Die durch die Wasserkraftnutzung bedingte morphologische Veränderung des Flusswasserkörpers hat zur Entwicklung neuer, ökologisch wertvoller Biotope und Habitate geführt. Viele Stauräume haben sich zu anerkannten und durch internationale Regelungen (Natura 2000, FFH, Ramsar-Konvention) geschützten Rückzugsgebieten bedrohter Tierarten entwickelt.

Wasserkraft und Umweltschutz lassen sich nicht nur in ausgewogener Weise in Übereinstimmung bringen – Wasserkraftnutzung ist Klima- und Umweltschutz. Das gilt ebenfalls für Neuanlagen insbesondere an vorhandenen und neuen Querbauwerken, die ursprünglich für andere Ziele z.B. zur Flusssanierung oder als Speicher konzipiert waren.

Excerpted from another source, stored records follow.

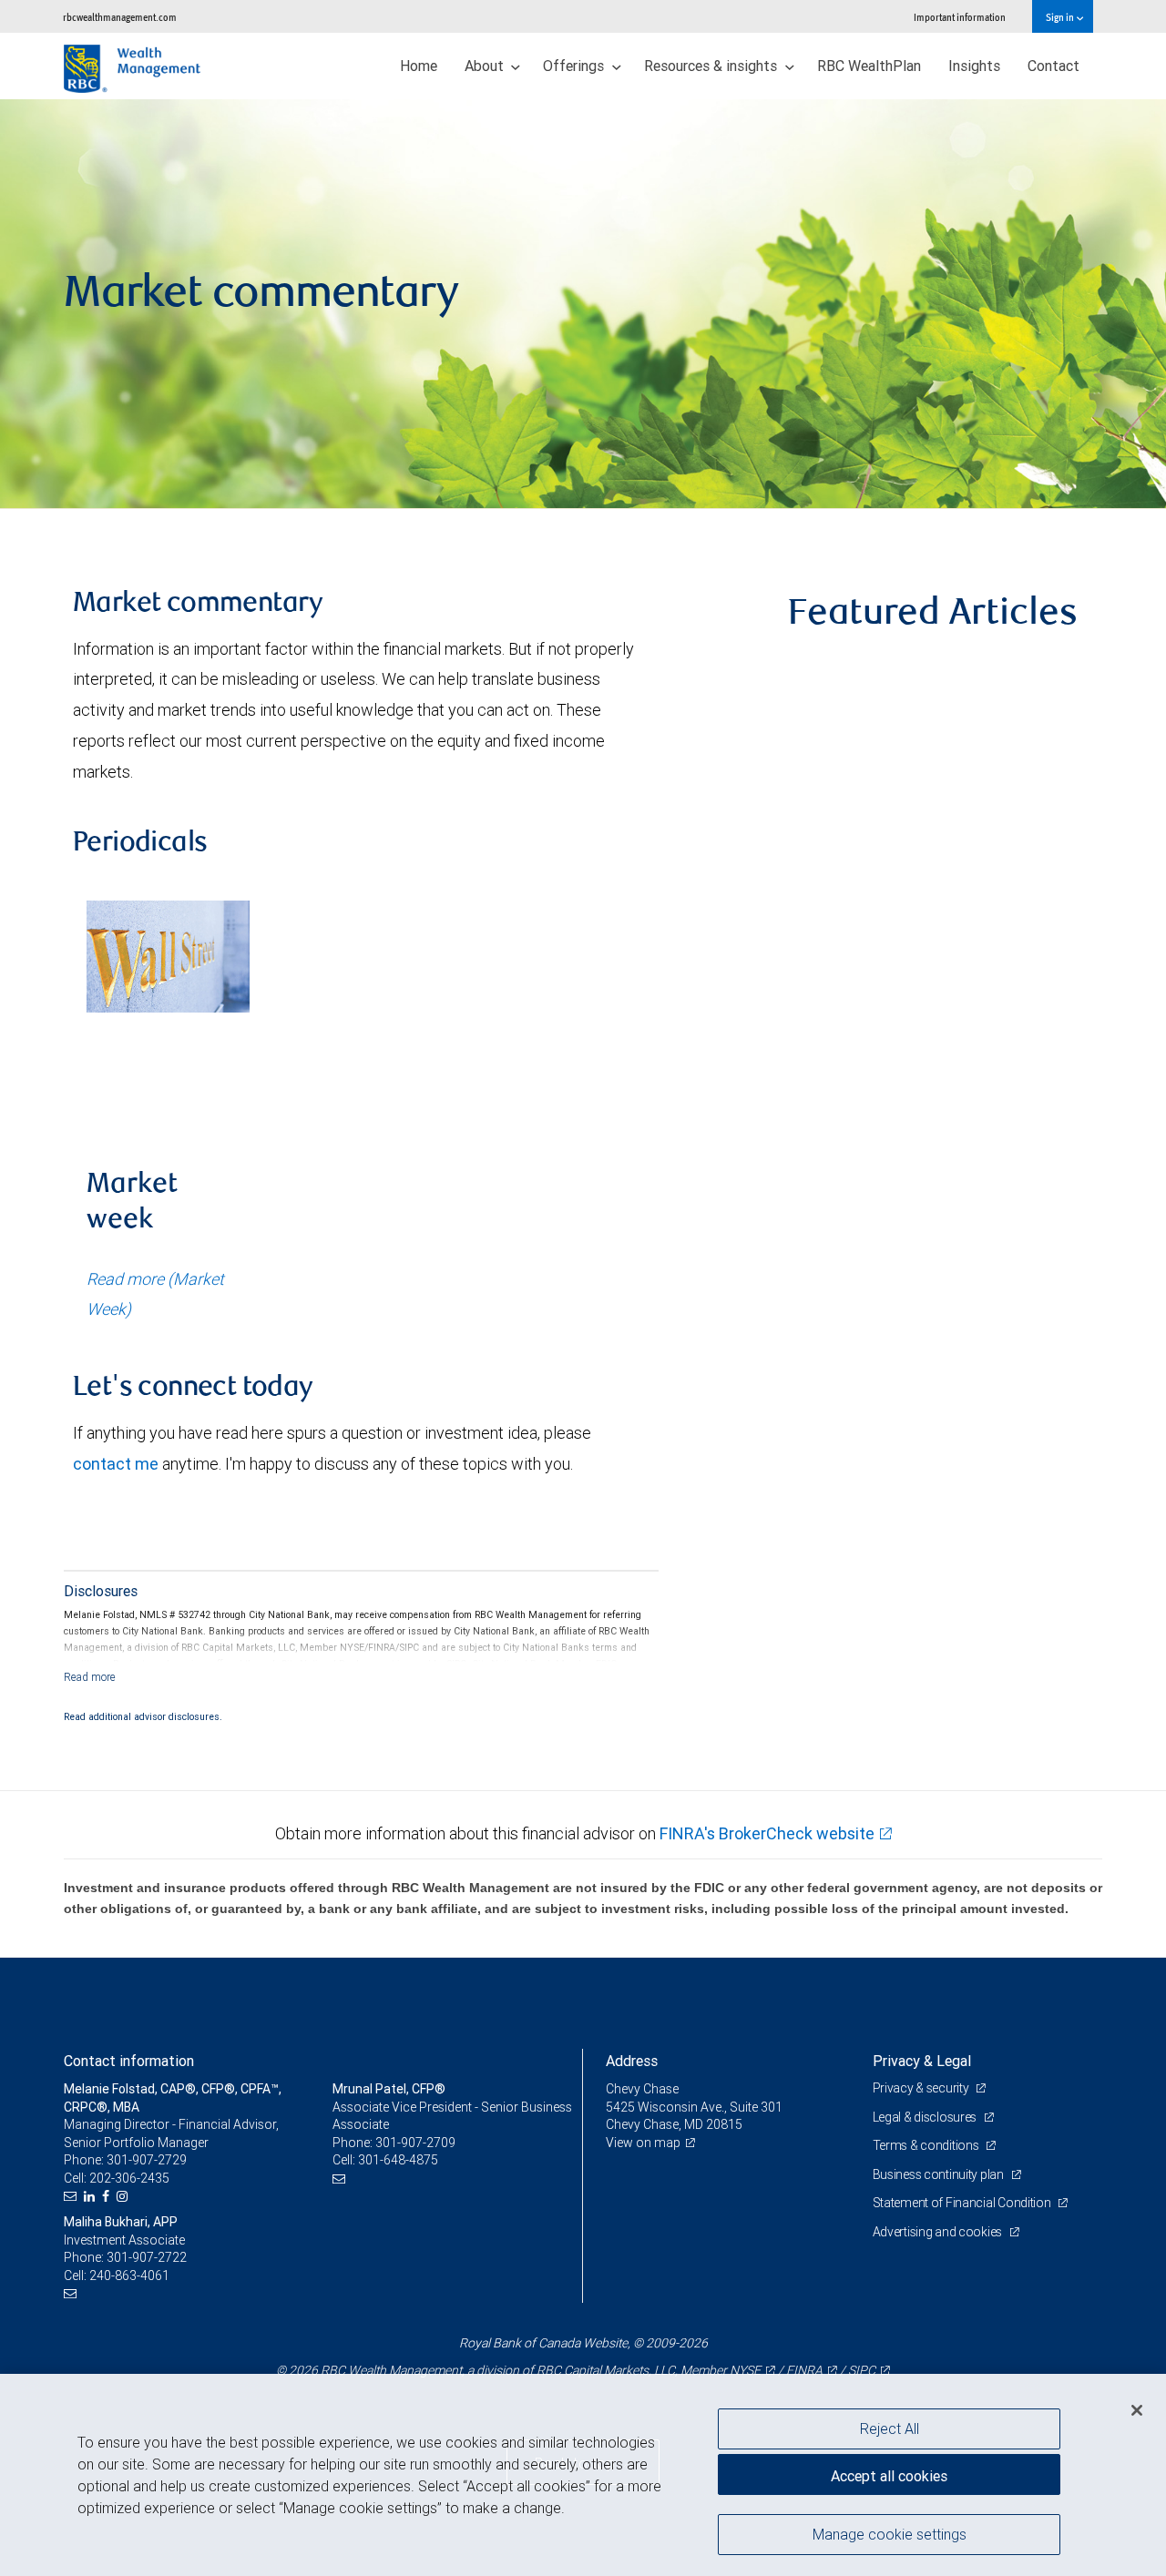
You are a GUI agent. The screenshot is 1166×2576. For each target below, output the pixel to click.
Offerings (575, 65)
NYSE (745, 2370)
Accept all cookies (889, 2476)
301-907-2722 (147, 2257)
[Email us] (72, 2196)
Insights (974, 65)
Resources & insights (712, 65)
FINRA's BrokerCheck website (767, 1833)
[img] (583, 304)
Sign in (1061, 17)
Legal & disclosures (926, 2117)
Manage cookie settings (890, 2533)
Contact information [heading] (129, 2061)
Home (418, 65)
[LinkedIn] (91, 2196)
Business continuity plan (940, 2174)
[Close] (1137, 2410)
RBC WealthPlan (869, 65)
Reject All (889, 2428)
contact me (116, 1463)
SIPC (861, 2370)
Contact (1053, 65)
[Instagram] (124, 2196)
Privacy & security (922, 2088)
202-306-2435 (129, 2178)
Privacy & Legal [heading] (922, 2061)
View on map (643, 2142)
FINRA (804, 2370)
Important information (960, 17)
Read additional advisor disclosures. (143, 1716)
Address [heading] (632, 2061)
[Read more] (90, 1677)
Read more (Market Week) (155, 1293)
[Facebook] (108, 2196)
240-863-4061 (129, 2275)
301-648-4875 (398, 2160)
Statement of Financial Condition (963, 2202)
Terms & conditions (927, 2145)
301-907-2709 (415, 2142)
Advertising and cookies (939, 2232)
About (486, 65)
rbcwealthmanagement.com (120, 17)
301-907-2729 (147, 2160)
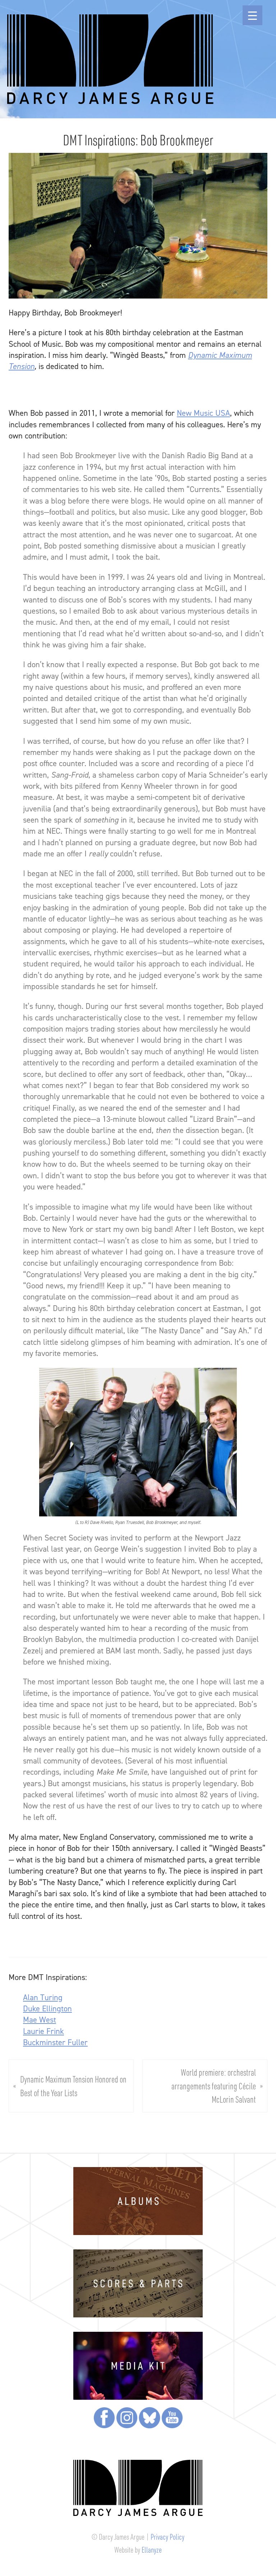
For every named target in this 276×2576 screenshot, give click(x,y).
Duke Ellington (47, 2008)
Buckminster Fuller (55, 2042)
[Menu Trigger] (252, 15)
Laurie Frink (43, 2031)
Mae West (39, 2019)
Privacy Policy (167, 2536)
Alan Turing (43, 1997)
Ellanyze (152, 2549)
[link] (203, 413)
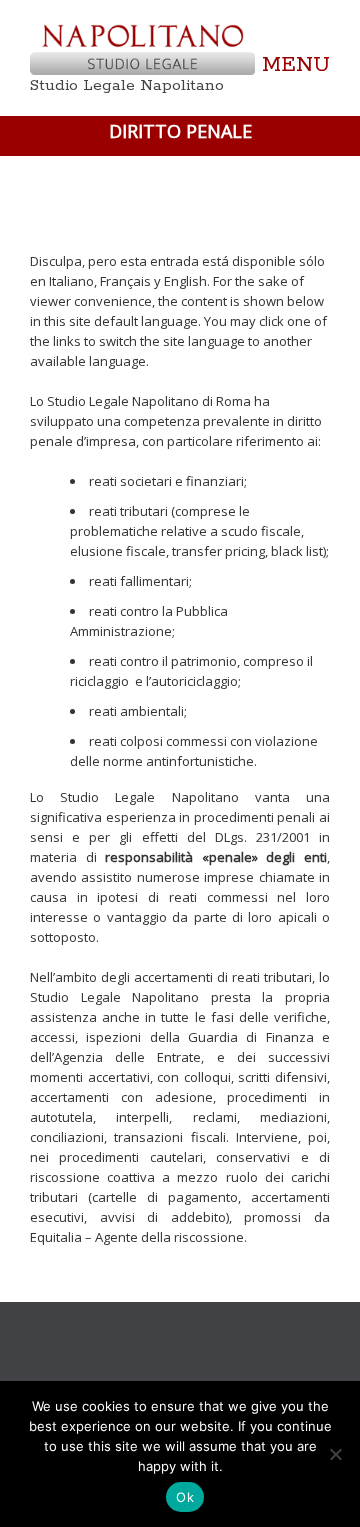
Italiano (71, 281)
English (185, 281)
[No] (335, 1454)
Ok (185, 1497)
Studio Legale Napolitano (127, 85)
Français (125, 281)
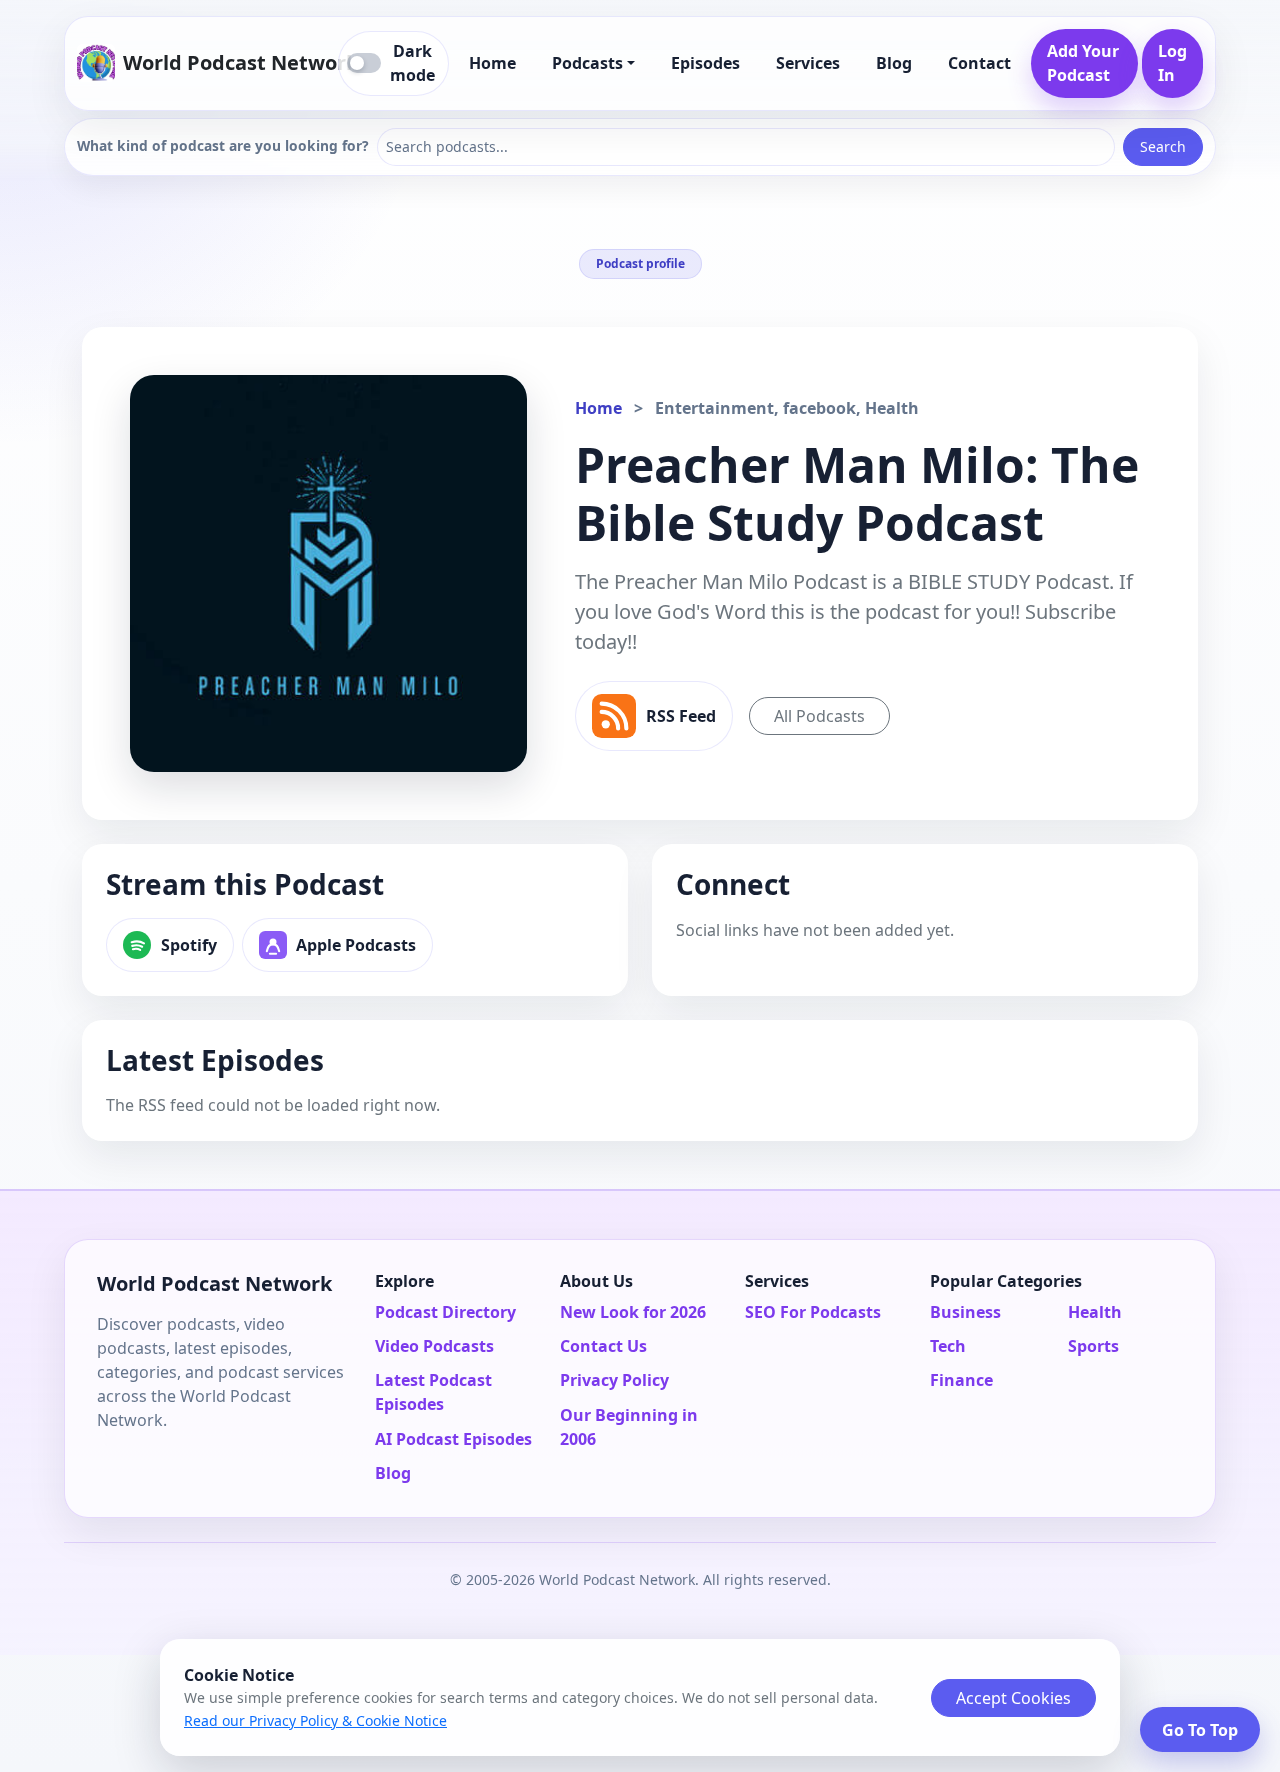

Im Hinblick auf Klimaschutz und Klimafolgenanpassung kommen noch weitere Funktionen im Falle von Dürren und Wasserknappheit sowie bei Extremereignissen hinzu. Die Verfügbarkeit von Trink- und Brauchwasser oder Wasser für die landwirtschaftliche Nutzung wird durch Querbauwerke erhöht und diese tragen so insgesamt zu einer Verbesserung der Wasserverfügbarkeit bei. In den Stauräumen haben sich sekundäre Auen und Feuchtgebiete entwickelt, die ebenso vor Austrocknung geschützt sind und für einen Rückhalt sorgen. Des Weiteren bilden sie in Dürre- und Niedrigwasserzeiten wichtige Rückzugshabitate für Fische, Wasserinsekten und Muscheln und können zur Niedrigwasseraufbesserung bei extremer Trockenheit dienen. Bei vielen Wasserkraftwerken sind zudem der Hochwasserschutz und die sichere Hochwasserabfuhr ein elementarer Bestandteil des Anlagenkonzepts. Die Wasserkraftbranche hat hier zeitnah die Anlagen auf den Stand der Technik gebracht, so dass Wehre, Dämme und Deiche auf einem hohen Sicherheitsgrad gegen Extremhochwasser ausgebaut, betrieben und naturnah unterhalten werden.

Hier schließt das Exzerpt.